Aker BP Buys Hess Norge for USD 2.0 Billion

Aker BP has entered into an agreement to acquire Hess Norge for the cash consideration of USD 2.0 billion.

The transaction includes Hess Norge’s interests in the Valhall (64.05 per cent) and Hod (62.5 per cent) fields in which Aker BP becomes the sole owner.

Aker BP will also assume Hess Norge’s tax positions, which include a tax loss carry forward with a net nominal after–tax value of USD 1.5 bln, as booked in Hess Norge’s 2016 annual accounts.

The transaction will be financed through Aker BP’s existing long-term Reserve Based Lending bank facility, and by the issuance of USD 500 million in new equity.

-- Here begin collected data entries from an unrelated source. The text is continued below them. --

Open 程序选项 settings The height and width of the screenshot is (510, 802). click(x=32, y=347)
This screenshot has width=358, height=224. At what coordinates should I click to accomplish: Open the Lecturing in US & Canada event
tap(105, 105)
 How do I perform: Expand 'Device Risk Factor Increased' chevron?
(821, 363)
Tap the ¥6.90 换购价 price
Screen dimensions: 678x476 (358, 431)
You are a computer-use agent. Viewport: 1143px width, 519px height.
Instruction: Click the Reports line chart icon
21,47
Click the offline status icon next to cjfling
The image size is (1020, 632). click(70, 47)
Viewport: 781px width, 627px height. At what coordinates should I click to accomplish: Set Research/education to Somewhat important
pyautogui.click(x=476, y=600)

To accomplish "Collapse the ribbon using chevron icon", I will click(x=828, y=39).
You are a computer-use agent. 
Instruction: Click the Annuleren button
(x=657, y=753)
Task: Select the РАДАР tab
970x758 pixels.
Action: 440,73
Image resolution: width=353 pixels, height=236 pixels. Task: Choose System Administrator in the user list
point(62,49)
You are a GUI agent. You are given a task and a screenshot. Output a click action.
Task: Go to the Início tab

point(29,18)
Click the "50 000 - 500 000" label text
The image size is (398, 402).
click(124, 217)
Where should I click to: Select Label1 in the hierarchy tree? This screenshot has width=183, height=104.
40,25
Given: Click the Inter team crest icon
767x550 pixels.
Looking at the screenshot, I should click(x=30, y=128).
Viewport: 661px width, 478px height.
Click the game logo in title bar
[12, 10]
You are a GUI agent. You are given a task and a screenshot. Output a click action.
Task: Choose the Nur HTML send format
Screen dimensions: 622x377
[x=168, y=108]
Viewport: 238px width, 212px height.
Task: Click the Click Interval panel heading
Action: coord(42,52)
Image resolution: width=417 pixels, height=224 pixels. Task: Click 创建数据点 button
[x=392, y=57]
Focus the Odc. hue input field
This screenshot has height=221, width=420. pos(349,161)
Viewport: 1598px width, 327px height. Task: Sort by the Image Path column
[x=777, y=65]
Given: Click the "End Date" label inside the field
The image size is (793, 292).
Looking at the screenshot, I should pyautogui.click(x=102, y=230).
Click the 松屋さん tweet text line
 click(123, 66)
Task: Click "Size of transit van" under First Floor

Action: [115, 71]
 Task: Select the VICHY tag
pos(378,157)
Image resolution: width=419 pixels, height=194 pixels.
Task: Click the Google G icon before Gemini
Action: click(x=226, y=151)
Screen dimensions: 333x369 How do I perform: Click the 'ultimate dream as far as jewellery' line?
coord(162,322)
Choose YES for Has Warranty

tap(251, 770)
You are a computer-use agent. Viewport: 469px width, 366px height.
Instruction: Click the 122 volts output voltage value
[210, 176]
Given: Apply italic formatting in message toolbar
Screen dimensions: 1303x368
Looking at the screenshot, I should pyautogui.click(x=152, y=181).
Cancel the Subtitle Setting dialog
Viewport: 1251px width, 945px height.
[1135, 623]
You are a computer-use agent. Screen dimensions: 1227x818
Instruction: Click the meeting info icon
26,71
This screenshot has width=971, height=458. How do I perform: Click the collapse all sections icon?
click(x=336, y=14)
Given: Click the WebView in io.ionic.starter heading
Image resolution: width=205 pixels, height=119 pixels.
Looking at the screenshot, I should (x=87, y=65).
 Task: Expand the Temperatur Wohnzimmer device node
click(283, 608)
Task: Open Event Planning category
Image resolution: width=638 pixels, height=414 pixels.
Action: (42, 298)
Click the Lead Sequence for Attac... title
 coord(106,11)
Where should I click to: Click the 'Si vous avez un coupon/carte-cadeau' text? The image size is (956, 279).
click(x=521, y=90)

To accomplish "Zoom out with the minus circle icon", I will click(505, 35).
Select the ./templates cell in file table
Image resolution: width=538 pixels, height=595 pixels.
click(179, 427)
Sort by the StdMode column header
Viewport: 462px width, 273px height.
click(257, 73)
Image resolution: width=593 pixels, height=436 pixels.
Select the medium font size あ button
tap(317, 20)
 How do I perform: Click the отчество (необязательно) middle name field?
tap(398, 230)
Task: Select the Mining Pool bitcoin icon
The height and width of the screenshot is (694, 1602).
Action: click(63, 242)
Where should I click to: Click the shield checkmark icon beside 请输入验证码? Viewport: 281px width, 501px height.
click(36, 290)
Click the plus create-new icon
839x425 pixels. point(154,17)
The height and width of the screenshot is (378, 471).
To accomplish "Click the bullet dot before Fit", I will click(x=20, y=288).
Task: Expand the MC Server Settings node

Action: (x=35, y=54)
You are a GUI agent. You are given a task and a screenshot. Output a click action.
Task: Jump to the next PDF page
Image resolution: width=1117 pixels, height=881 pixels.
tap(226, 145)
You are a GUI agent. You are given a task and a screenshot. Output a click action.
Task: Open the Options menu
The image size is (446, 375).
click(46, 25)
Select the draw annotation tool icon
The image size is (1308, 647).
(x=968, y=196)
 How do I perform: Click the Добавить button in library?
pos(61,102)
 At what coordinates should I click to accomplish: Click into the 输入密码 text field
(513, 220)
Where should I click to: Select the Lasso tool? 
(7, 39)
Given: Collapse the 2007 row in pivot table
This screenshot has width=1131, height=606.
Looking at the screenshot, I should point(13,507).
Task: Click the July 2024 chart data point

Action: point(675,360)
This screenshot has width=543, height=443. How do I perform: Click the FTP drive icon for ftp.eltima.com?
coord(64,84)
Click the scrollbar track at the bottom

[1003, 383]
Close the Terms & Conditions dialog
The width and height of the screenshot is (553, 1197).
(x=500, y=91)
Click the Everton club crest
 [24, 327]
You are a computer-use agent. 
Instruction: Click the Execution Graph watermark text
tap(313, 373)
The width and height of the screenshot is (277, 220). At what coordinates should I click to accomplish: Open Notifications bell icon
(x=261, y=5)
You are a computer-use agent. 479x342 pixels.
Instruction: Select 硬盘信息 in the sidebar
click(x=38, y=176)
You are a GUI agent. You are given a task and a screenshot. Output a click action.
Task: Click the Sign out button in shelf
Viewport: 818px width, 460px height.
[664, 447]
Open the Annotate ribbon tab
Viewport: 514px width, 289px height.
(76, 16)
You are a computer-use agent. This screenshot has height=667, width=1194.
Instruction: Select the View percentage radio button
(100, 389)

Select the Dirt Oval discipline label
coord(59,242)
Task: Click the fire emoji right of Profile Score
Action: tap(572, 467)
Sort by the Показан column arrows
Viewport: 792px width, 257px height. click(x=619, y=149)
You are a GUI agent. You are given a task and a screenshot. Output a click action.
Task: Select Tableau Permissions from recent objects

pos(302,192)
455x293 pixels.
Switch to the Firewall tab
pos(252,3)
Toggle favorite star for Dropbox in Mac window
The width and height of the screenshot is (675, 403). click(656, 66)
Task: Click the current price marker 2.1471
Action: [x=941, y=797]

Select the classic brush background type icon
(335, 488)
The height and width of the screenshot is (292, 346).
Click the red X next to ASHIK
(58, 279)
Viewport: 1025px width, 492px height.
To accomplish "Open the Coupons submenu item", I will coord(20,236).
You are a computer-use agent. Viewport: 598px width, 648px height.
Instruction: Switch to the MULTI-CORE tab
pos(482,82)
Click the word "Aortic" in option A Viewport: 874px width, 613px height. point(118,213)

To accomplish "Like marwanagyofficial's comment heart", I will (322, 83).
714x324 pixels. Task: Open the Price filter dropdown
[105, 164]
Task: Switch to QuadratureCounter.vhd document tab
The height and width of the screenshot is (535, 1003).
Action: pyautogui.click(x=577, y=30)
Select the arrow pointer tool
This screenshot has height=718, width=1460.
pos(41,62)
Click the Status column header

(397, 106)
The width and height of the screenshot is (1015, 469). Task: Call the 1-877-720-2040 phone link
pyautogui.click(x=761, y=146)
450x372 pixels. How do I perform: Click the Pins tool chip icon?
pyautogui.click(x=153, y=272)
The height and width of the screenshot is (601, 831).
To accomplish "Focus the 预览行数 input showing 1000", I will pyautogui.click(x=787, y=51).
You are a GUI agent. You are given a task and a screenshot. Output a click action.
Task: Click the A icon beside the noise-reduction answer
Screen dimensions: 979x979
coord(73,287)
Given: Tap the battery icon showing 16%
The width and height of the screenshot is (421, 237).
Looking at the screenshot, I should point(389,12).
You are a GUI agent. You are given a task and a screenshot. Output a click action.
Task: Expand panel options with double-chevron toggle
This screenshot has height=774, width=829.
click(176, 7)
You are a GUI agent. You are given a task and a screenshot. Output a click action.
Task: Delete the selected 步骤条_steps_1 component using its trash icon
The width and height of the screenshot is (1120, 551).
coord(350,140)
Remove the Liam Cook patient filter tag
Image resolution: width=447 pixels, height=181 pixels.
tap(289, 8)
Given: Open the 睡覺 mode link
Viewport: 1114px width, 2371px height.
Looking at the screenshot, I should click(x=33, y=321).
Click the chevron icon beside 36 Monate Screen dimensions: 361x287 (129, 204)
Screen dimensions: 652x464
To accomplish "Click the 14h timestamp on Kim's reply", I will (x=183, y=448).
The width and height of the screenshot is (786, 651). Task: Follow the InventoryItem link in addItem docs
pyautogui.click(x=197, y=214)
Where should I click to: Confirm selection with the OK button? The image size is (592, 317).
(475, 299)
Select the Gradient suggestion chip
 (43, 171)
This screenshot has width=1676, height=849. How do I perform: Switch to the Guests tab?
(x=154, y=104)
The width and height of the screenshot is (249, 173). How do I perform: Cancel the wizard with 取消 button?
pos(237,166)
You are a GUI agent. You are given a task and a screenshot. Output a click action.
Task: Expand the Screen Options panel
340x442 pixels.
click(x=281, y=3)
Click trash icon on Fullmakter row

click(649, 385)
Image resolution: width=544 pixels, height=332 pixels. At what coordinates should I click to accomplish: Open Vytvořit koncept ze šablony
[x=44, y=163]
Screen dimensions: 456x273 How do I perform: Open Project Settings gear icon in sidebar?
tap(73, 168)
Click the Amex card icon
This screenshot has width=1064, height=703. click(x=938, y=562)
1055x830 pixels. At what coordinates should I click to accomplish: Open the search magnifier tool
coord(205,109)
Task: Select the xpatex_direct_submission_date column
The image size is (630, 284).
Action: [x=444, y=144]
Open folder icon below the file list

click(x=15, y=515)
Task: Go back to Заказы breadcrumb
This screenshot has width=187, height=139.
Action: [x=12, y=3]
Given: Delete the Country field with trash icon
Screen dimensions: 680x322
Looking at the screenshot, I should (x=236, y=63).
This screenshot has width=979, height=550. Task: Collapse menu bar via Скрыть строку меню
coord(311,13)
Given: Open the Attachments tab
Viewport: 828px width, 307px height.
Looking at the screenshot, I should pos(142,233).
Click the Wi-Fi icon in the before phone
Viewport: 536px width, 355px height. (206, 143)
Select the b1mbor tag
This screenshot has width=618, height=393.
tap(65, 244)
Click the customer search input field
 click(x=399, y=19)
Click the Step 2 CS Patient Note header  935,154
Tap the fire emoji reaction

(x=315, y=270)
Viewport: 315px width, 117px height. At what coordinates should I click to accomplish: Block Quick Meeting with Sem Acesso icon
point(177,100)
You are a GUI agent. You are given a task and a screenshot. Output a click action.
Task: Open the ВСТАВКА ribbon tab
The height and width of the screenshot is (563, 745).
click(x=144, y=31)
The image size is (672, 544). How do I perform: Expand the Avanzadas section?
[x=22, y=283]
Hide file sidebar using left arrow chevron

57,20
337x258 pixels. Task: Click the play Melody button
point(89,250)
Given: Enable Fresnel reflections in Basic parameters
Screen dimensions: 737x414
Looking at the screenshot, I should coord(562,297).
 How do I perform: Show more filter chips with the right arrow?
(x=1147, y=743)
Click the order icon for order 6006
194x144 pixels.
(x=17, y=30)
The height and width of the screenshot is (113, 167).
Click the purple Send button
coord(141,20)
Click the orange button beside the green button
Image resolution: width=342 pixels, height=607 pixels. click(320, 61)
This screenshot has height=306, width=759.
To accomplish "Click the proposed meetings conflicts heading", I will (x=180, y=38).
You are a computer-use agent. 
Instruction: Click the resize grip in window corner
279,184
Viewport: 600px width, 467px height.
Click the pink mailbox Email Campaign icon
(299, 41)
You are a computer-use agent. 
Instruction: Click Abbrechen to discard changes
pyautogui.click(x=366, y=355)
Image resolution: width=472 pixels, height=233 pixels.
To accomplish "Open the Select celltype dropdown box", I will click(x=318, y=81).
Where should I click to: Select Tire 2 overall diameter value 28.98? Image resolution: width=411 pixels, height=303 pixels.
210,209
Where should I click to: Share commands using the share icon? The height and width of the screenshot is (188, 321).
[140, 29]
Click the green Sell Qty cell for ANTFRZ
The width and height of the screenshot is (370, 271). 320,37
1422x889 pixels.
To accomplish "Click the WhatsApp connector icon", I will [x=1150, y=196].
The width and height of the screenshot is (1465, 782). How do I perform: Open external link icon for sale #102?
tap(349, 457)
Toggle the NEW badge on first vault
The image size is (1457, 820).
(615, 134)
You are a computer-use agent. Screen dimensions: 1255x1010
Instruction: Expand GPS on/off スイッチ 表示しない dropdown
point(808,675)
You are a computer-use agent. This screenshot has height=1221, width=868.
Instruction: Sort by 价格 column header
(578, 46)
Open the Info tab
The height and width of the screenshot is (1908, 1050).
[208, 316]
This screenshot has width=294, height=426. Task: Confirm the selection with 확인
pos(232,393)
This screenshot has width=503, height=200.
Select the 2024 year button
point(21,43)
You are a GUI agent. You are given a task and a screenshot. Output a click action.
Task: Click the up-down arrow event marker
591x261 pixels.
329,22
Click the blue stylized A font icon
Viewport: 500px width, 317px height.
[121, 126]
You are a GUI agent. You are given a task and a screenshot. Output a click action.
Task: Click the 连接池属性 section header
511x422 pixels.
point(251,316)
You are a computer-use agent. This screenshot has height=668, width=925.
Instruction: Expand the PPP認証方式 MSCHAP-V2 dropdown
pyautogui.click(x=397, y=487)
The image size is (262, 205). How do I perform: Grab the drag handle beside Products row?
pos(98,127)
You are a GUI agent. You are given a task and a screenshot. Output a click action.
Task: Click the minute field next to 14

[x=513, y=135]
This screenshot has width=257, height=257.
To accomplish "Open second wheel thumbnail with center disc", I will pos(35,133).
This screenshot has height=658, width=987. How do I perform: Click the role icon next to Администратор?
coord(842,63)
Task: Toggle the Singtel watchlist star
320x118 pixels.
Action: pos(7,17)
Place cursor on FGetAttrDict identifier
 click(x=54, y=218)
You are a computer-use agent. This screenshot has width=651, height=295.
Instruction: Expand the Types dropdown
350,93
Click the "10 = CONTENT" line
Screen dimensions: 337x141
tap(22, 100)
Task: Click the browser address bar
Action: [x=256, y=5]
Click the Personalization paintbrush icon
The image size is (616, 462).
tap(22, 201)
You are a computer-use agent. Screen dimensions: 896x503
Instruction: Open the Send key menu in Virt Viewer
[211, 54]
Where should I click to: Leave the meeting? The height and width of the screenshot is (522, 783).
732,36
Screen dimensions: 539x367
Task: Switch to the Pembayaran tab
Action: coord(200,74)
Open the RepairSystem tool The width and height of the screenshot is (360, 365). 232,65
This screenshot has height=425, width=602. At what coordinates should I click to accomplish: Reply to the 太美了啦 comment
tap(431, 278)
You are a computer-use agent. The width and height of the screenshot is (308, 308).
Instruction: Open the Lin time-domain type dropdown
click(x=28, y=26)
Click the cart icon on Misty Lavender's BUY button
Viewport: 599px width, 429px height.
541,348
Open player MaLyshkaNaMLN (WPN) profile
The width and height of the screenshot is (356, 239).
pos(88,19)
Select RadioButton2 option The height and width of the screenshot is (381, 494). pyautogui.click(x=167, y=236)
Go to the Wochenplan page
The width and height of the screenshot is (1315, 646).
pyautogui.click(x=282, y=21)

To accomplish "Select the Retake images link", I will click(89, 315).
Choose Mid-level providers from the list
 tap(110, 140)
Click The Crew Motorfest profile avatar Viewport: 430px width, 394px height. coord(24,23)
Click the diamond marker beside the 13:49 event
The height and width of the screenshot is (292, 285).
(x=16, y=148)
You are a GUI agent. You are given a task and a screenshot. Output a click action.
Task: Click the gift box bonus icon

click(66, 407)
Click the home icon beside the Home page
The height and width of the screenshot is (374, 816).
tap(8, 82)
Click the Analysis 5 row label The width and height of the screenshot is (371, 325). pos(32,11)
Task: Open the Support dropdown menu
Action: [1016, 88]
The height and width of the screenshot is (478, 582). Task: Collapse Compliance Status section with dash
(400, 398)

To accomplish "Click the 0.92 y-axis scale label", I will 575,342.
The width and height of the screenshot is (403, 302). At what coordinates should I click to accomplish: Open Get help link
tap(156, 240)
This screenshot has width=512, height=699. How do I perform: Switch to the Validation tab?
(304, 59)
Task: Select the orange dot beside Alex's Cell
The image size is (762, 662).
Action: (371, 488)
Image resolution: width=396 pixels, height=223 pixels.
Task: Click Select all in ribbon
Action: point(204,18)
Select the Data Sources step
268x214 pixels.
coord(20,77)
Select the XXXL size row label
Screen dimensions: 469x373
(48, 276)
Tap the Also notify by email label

Aker BP’s chairman, Øyvind Eriksen said: “The acquisition of Hess Norge is another move as a part of our ambition to grow the company. This investment allows Aker BP to raise the dividend level to USD 350 million per year with first uplift planned for fourth quarter of 2017. Through the equity issue, we are enabling Aker BP to grow further on the Norwegian Continental Shelf.”

Karl Johnny Hersvik, CEO of Aker BP, added: “Aker BP has a clear ambition to be the leading independent offshore E&P company. This transaction is an important step in that direction. Acquiring this portfolio gives Aker BP a deeper exposure to one of our core areas. Taking full ownership and control allows Aker BP to pursue upsides more aggressively. As the operator of the Valhall/Hod fields, Aker BP knows the area very well.”

Following the transaction, Aker BP will own 100 per cent of the Valhall and Hod fields. Aker BP will subsequently seek to sell or swap a minority interest in the fields to partners who want to work together with Aker BP to proactively target the upside potential in the area, the company said.

The transaction is subject to customary conditions for completion, including approval by the Ministry of Oil and Energy, Ministry of Finance and relevant competition clearance. The effective date of the transaction will be January 01, 2017, and closing is expected by the end of 2017.